Resolving X-ray Obscuration Biases with Isotropic AGN Selection - the NuLANDS Legacy Survey
Peter Boorman1,2
1
Astronomical Institute Of The Czech Academy Of Sciences, Prague
2
University of Southampton, Southampton
Abstract
Most mass is accreted onto supermassive black holes behind thick columns of gas and dust. An accurate assessment of the fraction of heavily obscured, "Compton-thick" AGN in the local Universe provides important insights into the composition and structure of the circum-nuclear AGN obscurer, as well as its connection with the evolution of supermassive black holes and their surrounding host galaxies across cosmic time. However, current estimates of the Compton-thick fraction vary dramatically between ~20-70%, and it remains unclear whether this large range is driven by selection effects, inadequate sample sizes, luminosity/Eddington rate dependencies, statistical issues associated with fitting low signal-to-noise X-ray spectra or something else entirely. The main handicap of previous works has been the inability to effectively select objects that are *representative* in terms of sampling N(H) parameter space, i.e. are unbiased even by Compton-thick obscuration.
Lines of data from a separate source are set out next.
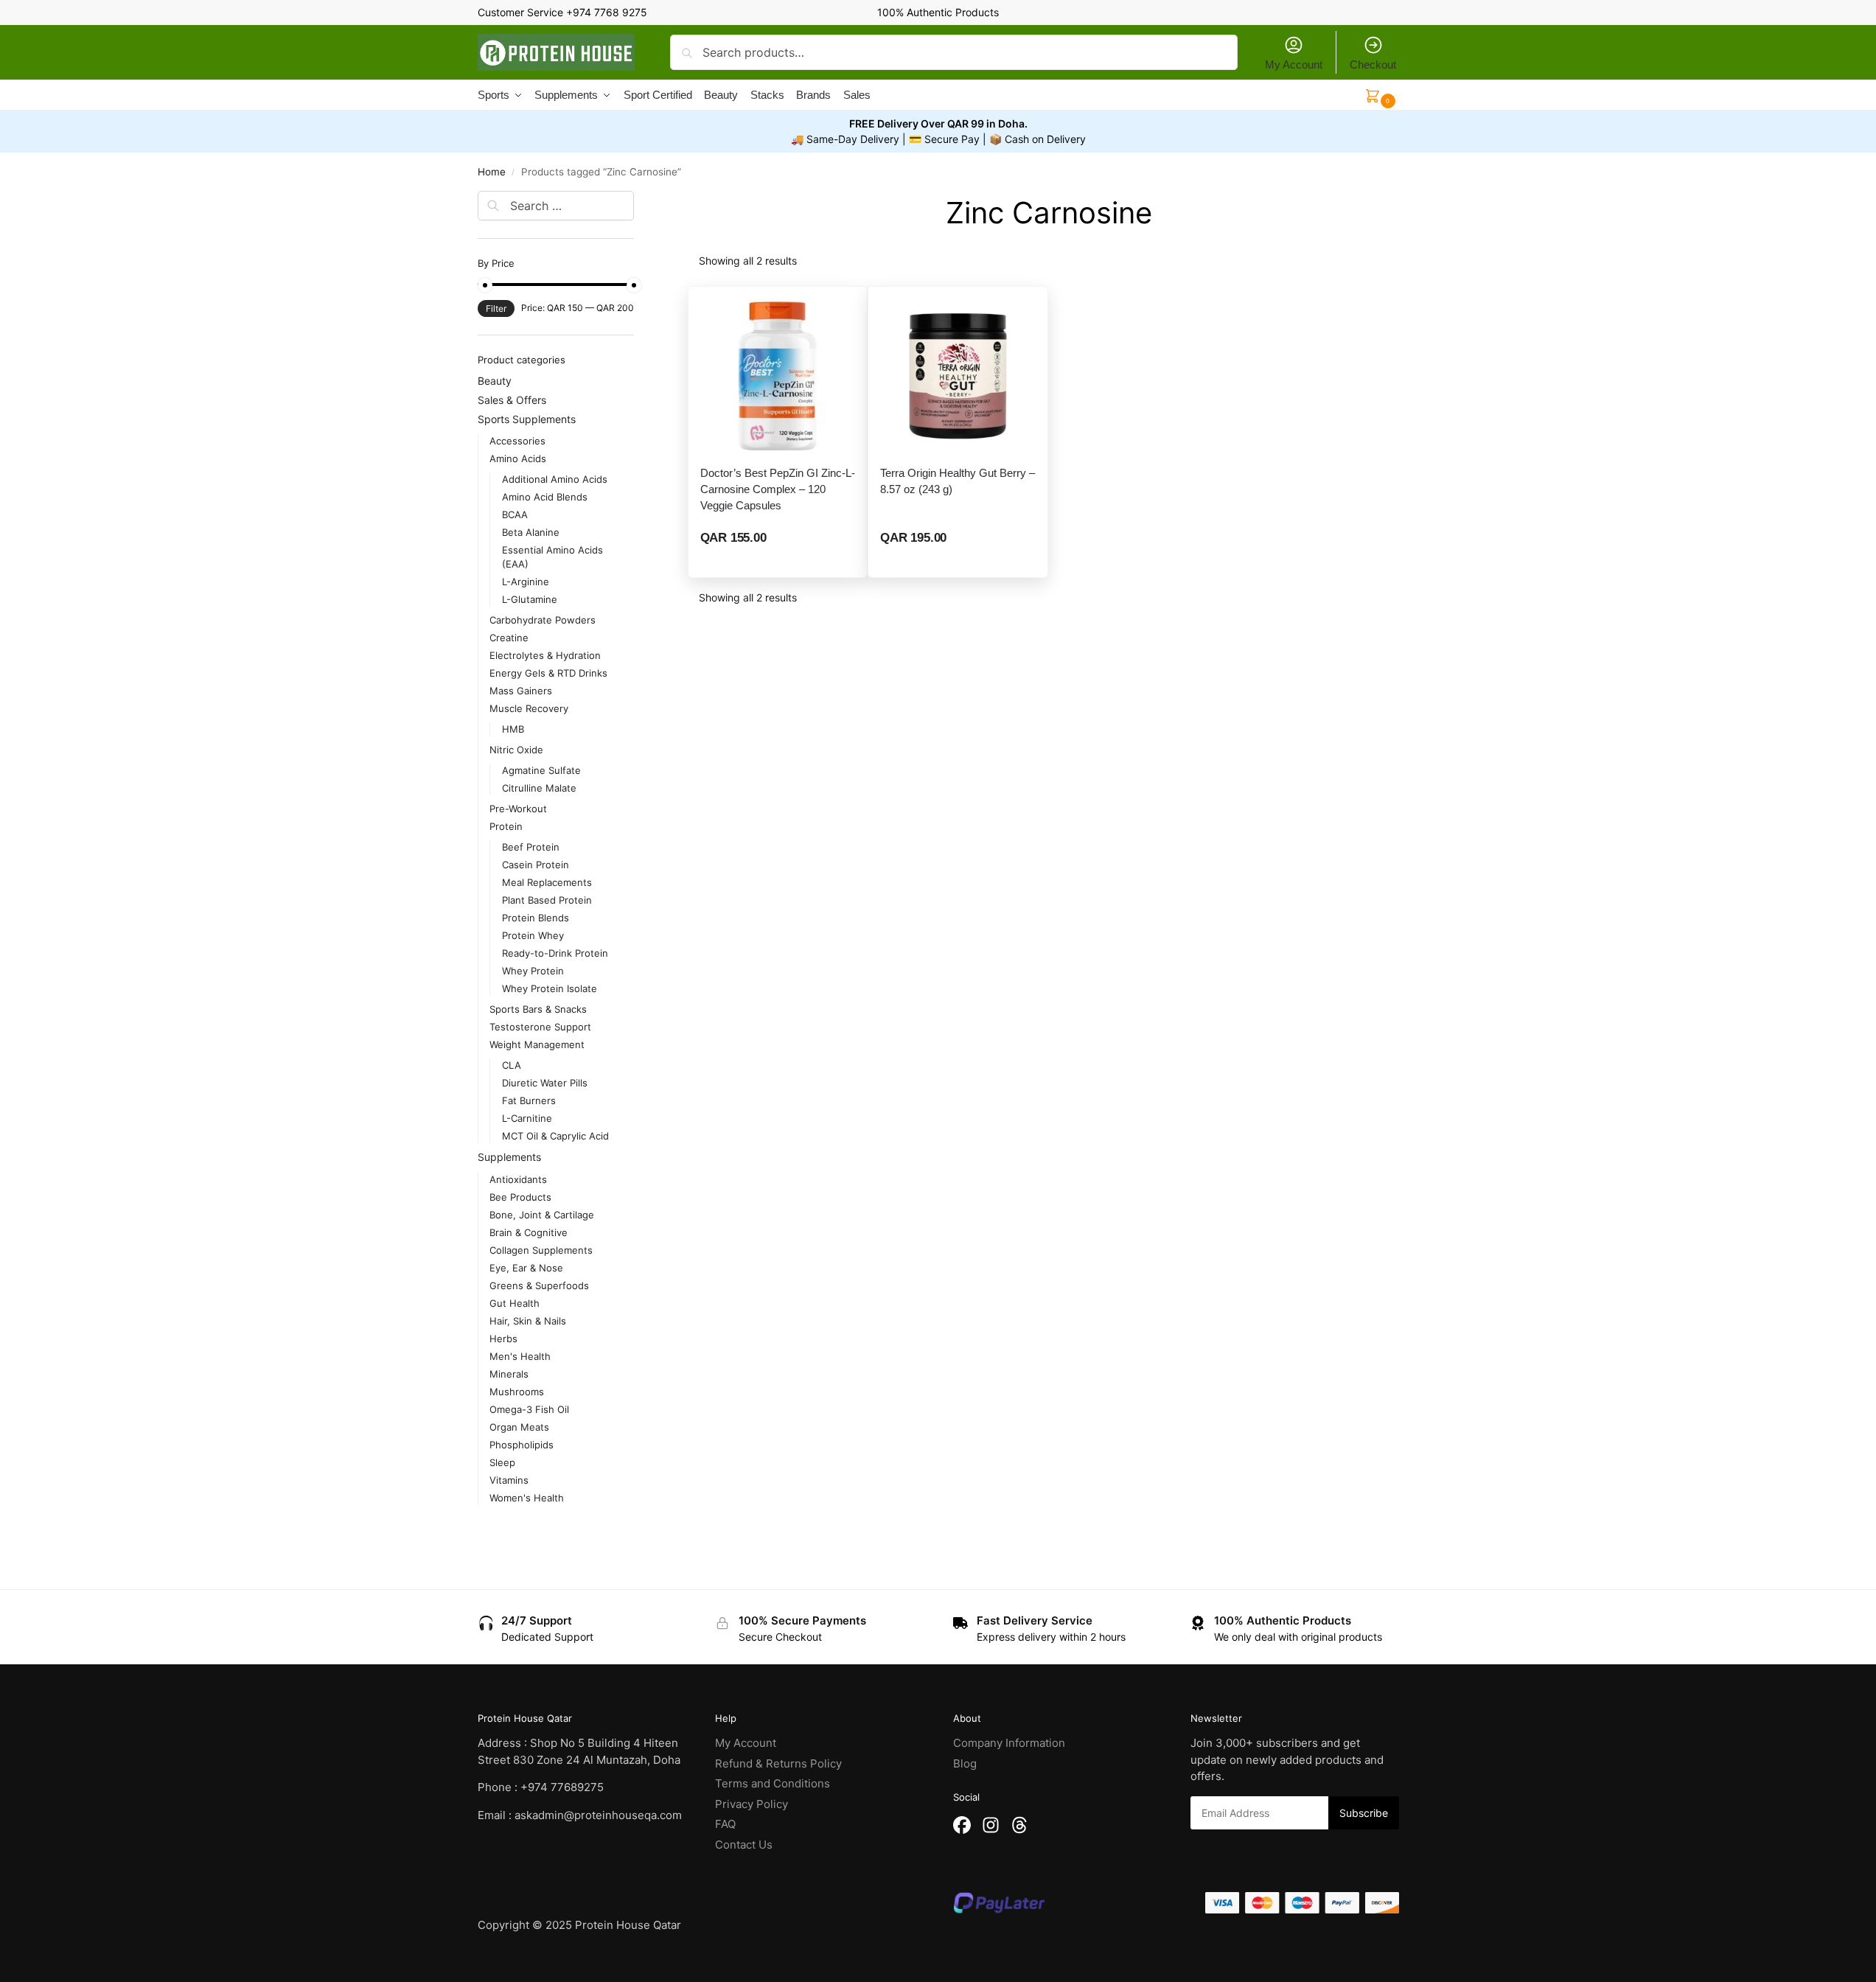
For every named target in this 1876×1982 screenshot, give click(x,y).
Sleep (502, 1462)
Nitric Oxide (516, 750)
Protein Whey (533, 935)
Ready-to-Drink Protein (555, 953)
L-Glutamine (529, 599)
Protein (506, 826)
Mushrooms (516, 1391)
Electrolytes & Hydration (545, 655)
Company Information (1009, 1743)
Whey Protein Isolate (549, 988)
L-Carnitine (527, 1118)
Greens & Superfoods (539, 1285)
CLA (511, 1065)
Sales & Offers (512, 400)
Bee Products (520, 1197)
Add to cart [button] (778, 562)
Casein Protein (535, 864)
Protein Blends (535, 918)
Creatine (509, 637)
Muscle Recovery (528, 708)
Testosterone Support (540, 1027)
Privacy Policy (751, 1804)
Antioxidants (518, 1179)
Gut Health (514, 1303)
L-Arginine (525, 581)
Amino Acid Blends (544, 497)
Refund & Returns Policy (778, 1763)
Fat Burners (529, 1100)
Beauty (495, 380)
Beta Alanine (530, 532)
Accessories (517, 441)
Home (492, 172)
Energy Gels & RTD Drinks (548, 673)
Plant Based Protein (547, 900)
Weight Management (537, 1044)
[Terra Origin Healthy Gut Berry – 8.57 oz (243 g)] (958, 376)
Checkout (1373, 64)
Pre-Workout (518, 808)
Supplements (509, 1157)
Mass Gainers (520, 691)
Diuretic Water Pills (544, 1083)
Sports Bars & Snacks (538, 1009)
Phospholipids (521, 1445)
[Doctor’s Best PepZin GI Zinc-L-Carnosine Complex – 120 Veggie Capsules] (778, 376)
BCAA (515, 514)
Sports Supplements (527, 419)
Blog (965, 1763)
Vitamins (509, 1480)
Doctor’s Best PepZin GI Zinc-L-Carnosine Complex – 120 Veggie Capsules (777, 489)
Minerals (509, 1374)
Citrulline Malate (539, 788)
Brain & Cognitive (528, 1232)
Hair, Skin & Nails (527, 1321)
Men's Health (520, 1356)
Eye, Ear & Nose (526, 1268)
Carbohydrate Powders (542, 620)
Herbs (503, 1338)
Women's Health (526, 1498)
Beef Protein (530, 847)
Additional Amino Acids (554, 479)
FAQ (725, 1824)
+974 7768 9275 (606, 12)
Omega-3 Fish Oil (529, 1409)
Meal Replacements (547, 882)
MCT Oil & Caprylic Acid (555, 1136)
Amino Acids (517, 458)
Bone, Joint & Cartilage (541, 1215)
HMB (513, 729)
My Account (1293, 64)
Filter (496, 308)
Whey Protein (533, 971)
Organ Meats (519, 1427)
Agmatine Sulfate (541, 770)
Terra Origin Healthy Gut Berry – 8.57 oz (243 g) (957, 481)
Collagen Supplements (541, 1250)
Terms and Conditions (772, 1783)
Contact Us (744, 1845)
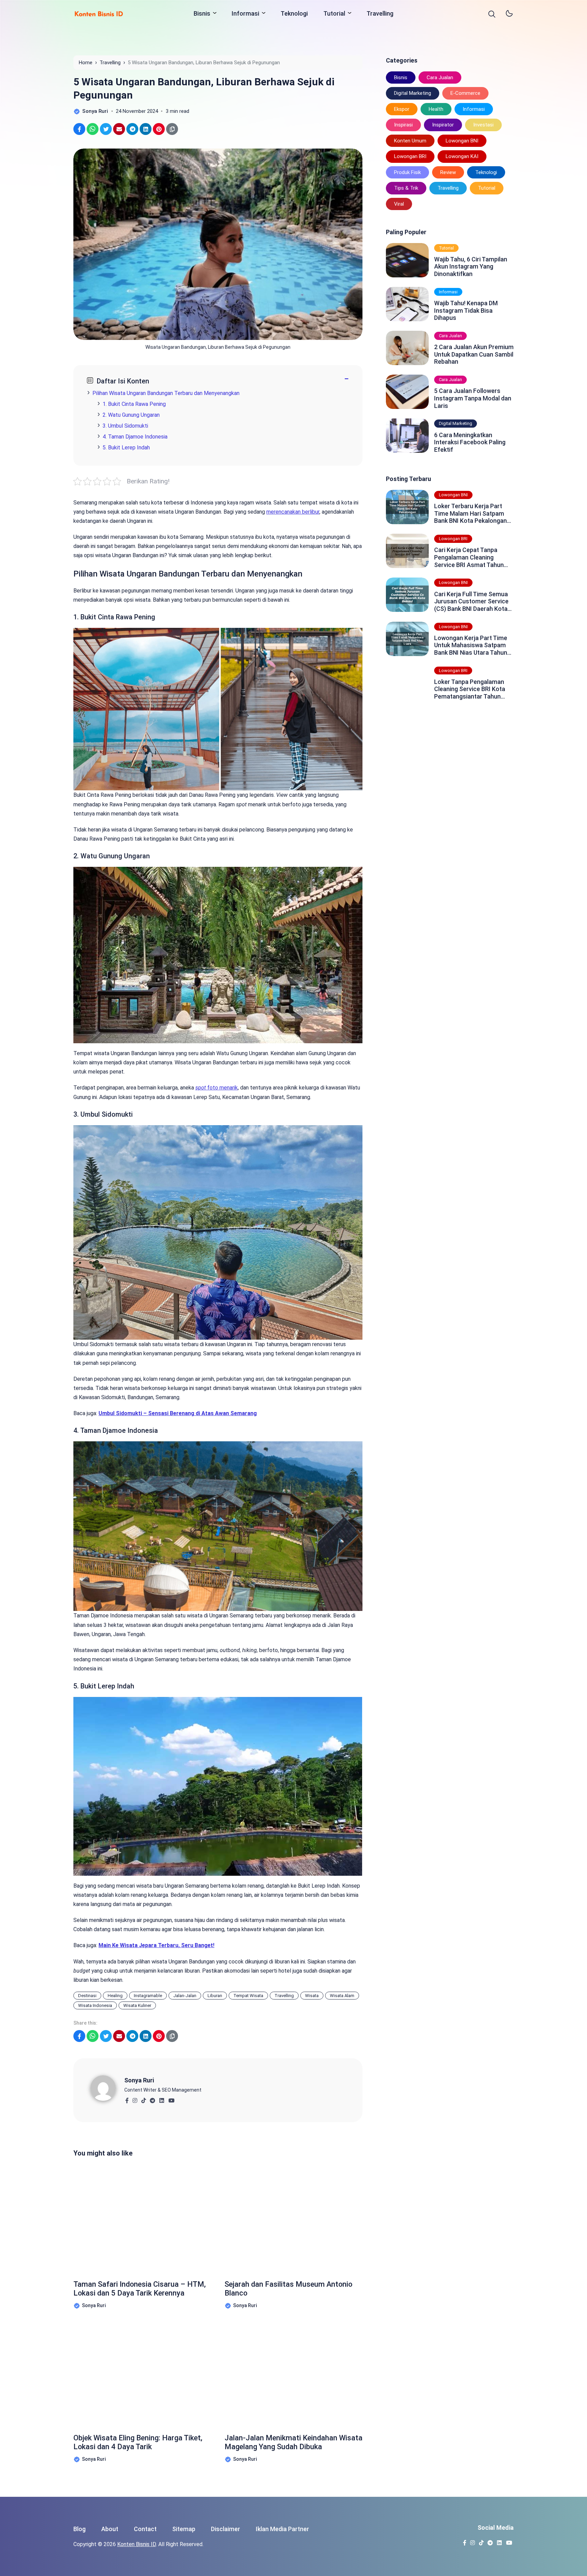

To investigate such issues, we present NuLANDS - a large far-infrared legacy survey with the X-ray satellites NuSTAR, XMM-Newton and Swift (~2 Ms of total new time) aimed at constructing an unbiased census of AGN obscuration in the local Universe. The infrared selection using AGN-like colours guarantees that we are not affected by line-of-sight X-ray obscuration biases, even into the log N(H)/cm-2 > 25 regime. In this talk, I will first report on multiple new Compton-thick AGN identified with our novel fitting approach, combining Nested Sampling with a large library of different geometrical models for the AGN obscurer. By fitting from the global multi-dimensional prior parameter space, Nested Sampling robustly estimates parameter uncertainties without requiring parameter tuning. Our results ultimately show that hard X-ray selection alone remains biased against the most heavily obscured AGN, and I will highlight the importance of multi-wavelength selection in completing the local AGN census with future next generation instruments. NuLANDS thus marks a major step in completing this census, and will provide vital boundary conditions for determining the composition of the Cosmic X-ray Background, as well as geometrical insights into the densest regions of the AGN torus.